KTIP
- Porterville, California; United States;
- Broadcast area: Visalia-Tulare area
- Frequency: 1450 kHz
- Branding: Jam'n 101.3

Programming
- Format: Rhythmic oldies

Ownership
- Owner: Jose Arredondo; (JA Ventures, Inc.);
- Sister stations: KGEN, KGEN-FM

History
- First air date: c. January 1947

Technical information
- Licensing authority: FCC
- Facility ID: 17388
- Class: C
- Power: 1,000 watts (unlimited)
- Transmitter coordinates: 36°5′43″N 119°3′8″W﻿ / ﻿36.09528°N 119.05222°W
- Translator: 101.3 K267CG (Porterville)

Links
- Public license information: Public file; LMS;
- Webcast: Listen live
- Website: jamn1013.com

= KTIP =

KTIP (1450 AM) is a commercial radio station licensed to Porterville, California, United States, and serving the Visalia--Tulare area of Central California. Owned by Jose Arredondo, through licensee JA Ventures, Inc., it features a rhythmic oldies format. KTIP calls itself "Jam'n 101.3", the dial position of its companion FM translator, K267CG at 101.3 MHz in Porterville.

==History==
KTIP became one of the first radio stations in the West to sign on after World War II. Its construction permit was granted by the Federal Communications Commission (FCC) in August 1946, to Porterville businessman Jack Tighe (pronounced "tie"). He owned Tighe Chevrolet Company and an appliance store in Porterville, so he wanted to have a radio station for his customers to tune to when they bought radios and cars equipped with radios.

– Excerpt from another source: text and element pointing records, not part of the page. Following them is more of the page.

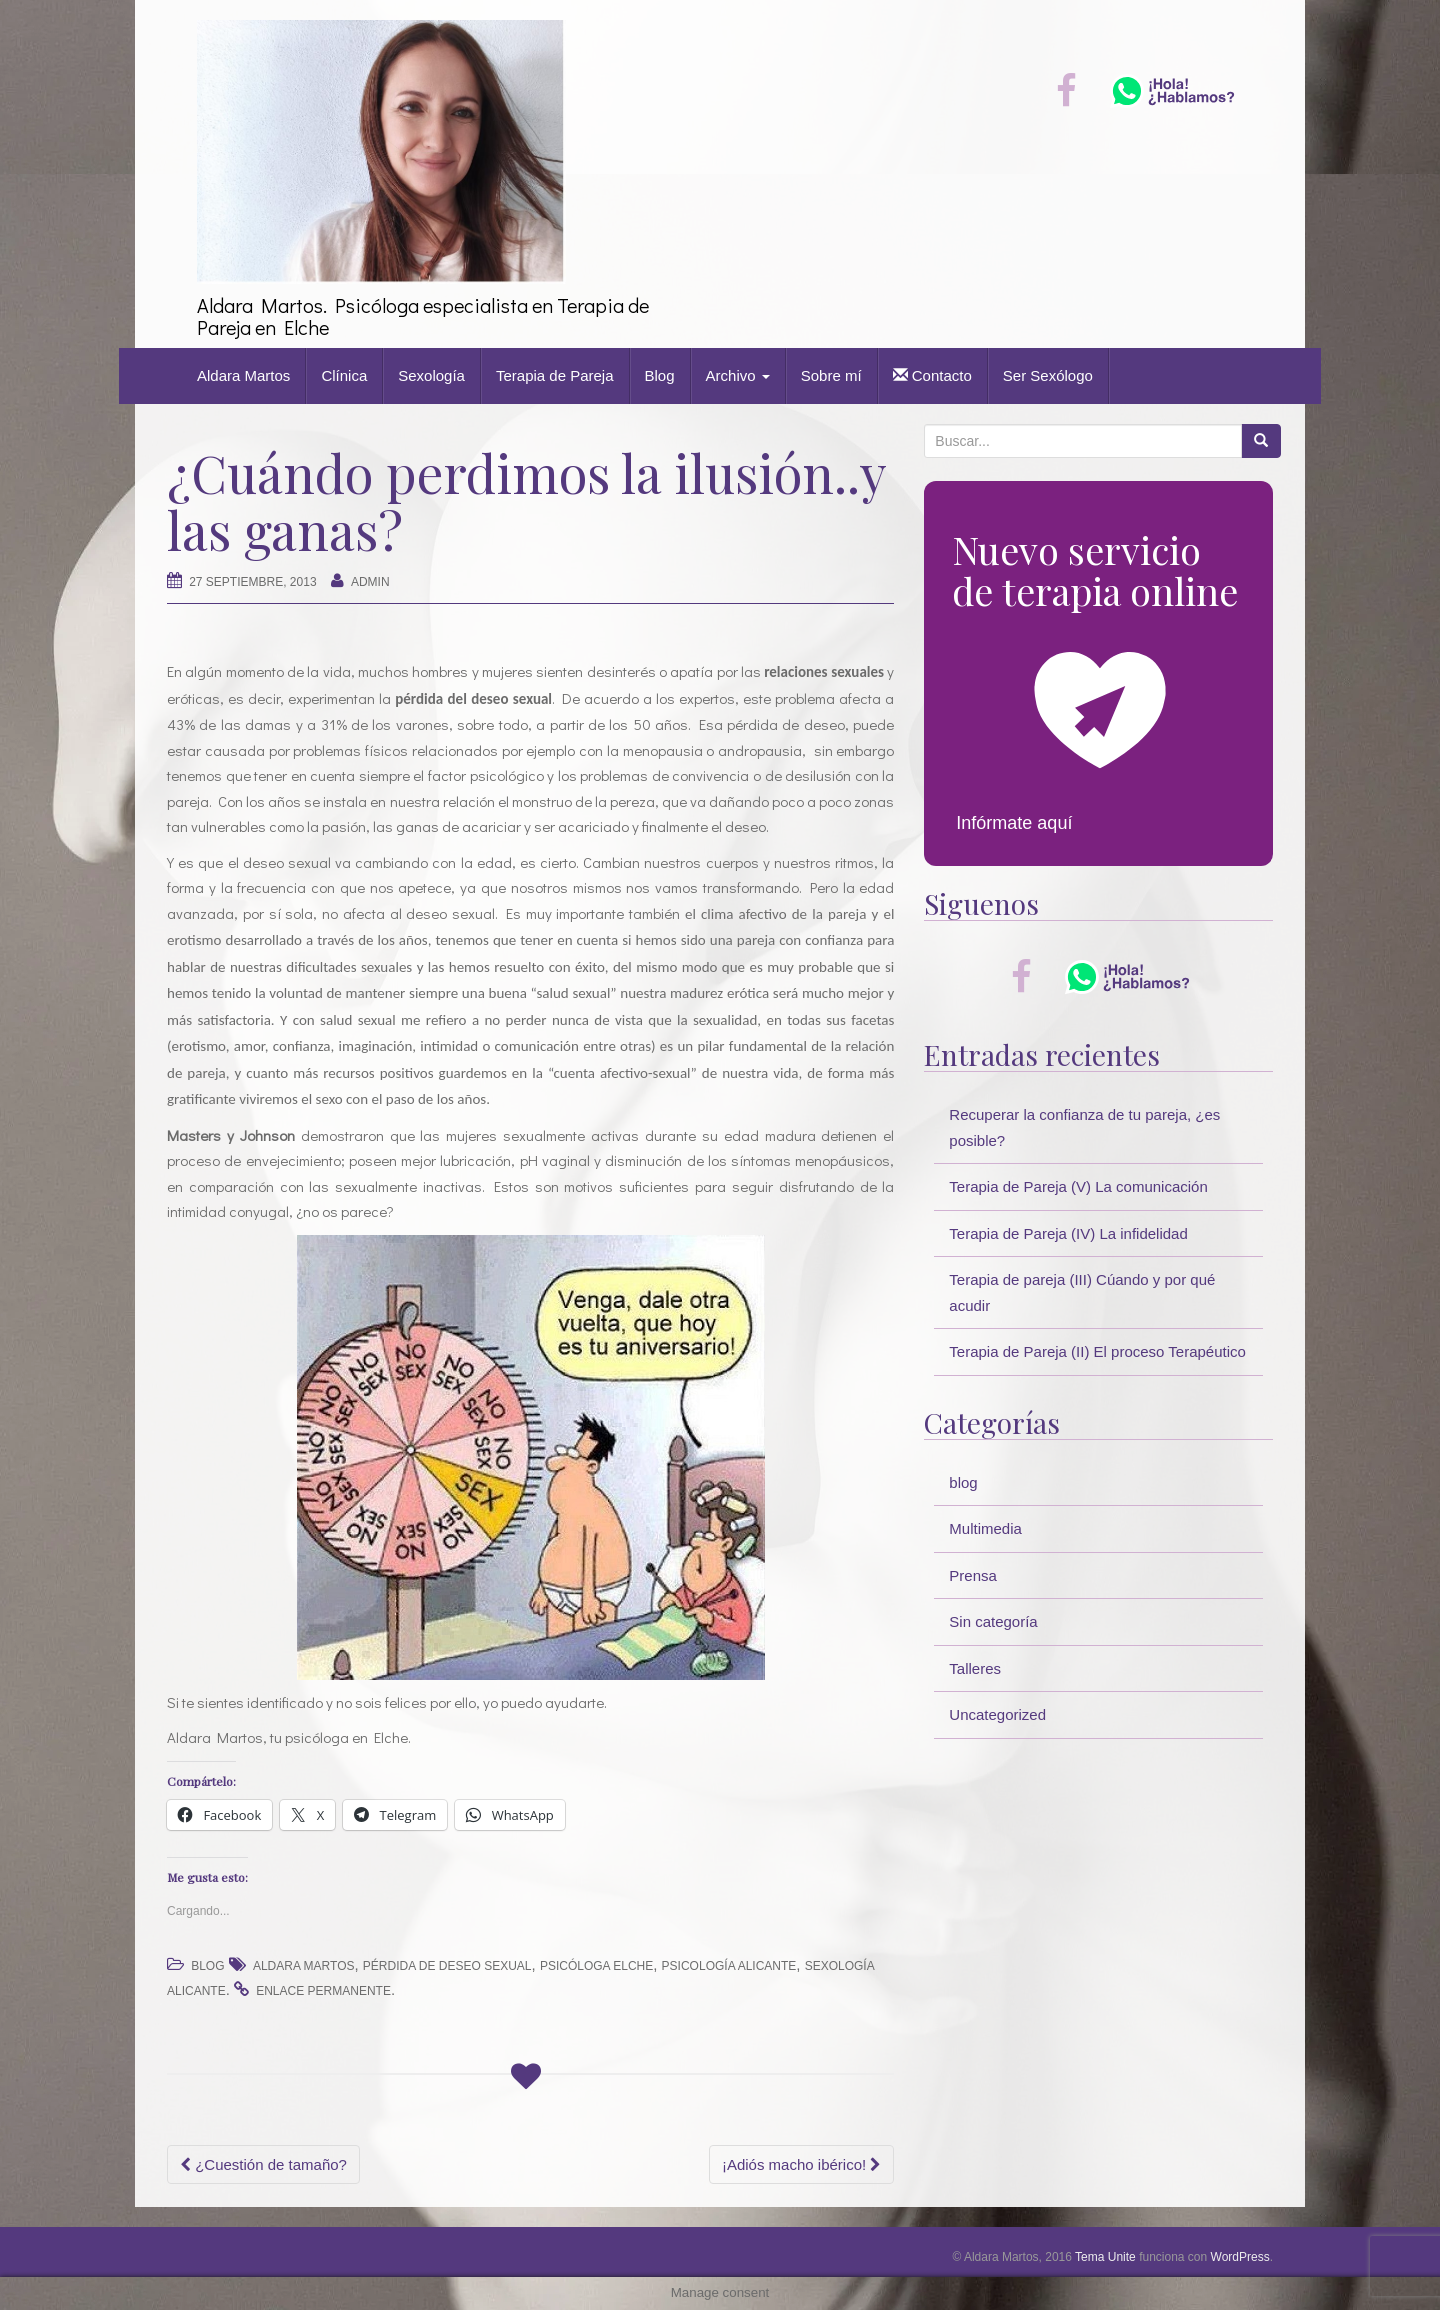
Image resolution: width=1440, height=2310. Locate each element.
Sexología (431, 375)
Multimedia (985, 1528)
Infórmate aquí (1014, 823)
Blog (660, 375)
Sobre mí (831, 375)
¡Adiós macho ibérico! (801, 2164)
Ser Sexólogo (1048, 375)
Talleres (975, 1668)
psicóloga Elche (596, 1966)
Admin (370, 582)
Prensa (973, 1575)
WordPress (1240, 2257)
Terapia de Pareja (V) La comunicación (1078, 1186)
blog (207, 1966)
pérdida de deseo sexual (447, 1966)
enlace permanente (323, 1991)
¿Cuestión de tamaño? (263, 2164)
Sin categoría (993, 1621)
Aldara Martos (243, 375)
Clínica (344, 375)
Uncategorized (997, 1714)
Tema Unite (1105, 2257)
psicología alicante (729, 1966)
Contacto (932, 375)
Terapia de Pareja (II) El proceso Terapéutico (1097, 1351)
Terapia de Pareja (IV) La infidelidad (1068, 1233)
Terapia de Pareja (555, 375)
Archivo (738, 375)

Construction of the station was completed by Christmas of 1946. Its exact sign-on date is not known, but the station was notified by the FCC's San Francisco office in January 1947 for failure to issue a proper station identification during one hour of programming that month. So it has been concluded that KTIP was "on the air" in January 1947. KTIP, in its early years, had a full-time power of 250 watts.

KTIP was featured in a Life magazine article in its March 24, 1947 issue. The subhead declared, "Local news and interviews help KTIP compete with big networks in a small California town." The ten photos accompanying the article helped profile a town of 6,827 people with a smog-free view of the Sierra Nevada mountains.

Tighe's ownership of the station ended in 1954, when he sold the station to a Miller Broadcasting, based in the Midwest. According to subsequent owner Larry Cotta, Miller Broadcasting owned the station for a very short time. Cotta recalls Miller turned the station's revenues into the black and used the profits to pay off debts he had incurred from station ownership in other locations. That done, Miller quickly sold KTIP to Gary Garland and Larry Cotta.

In 1978, Garland and Cotta sold the station to Monte Moore and his friend Frank Haas. It was during the Moore ownership that KTIP took on the persona of its owner like few other radio stations. Moore was a play-by-play broadcaster for the Oakland A's baseball team, beginning when the A's were a Kansas City franchise in 1962. He also did play-by-play for the NBC television game of the week in the 1970s.

Former logo

In 2018, the station was sold to Jose Arredondo, the owner of 1370 KGEN and 94.5 KGEN-FM in Tulare County. Arredondo put a rhythmic oldies format on KTIP, calling it "Jam'n 101.3."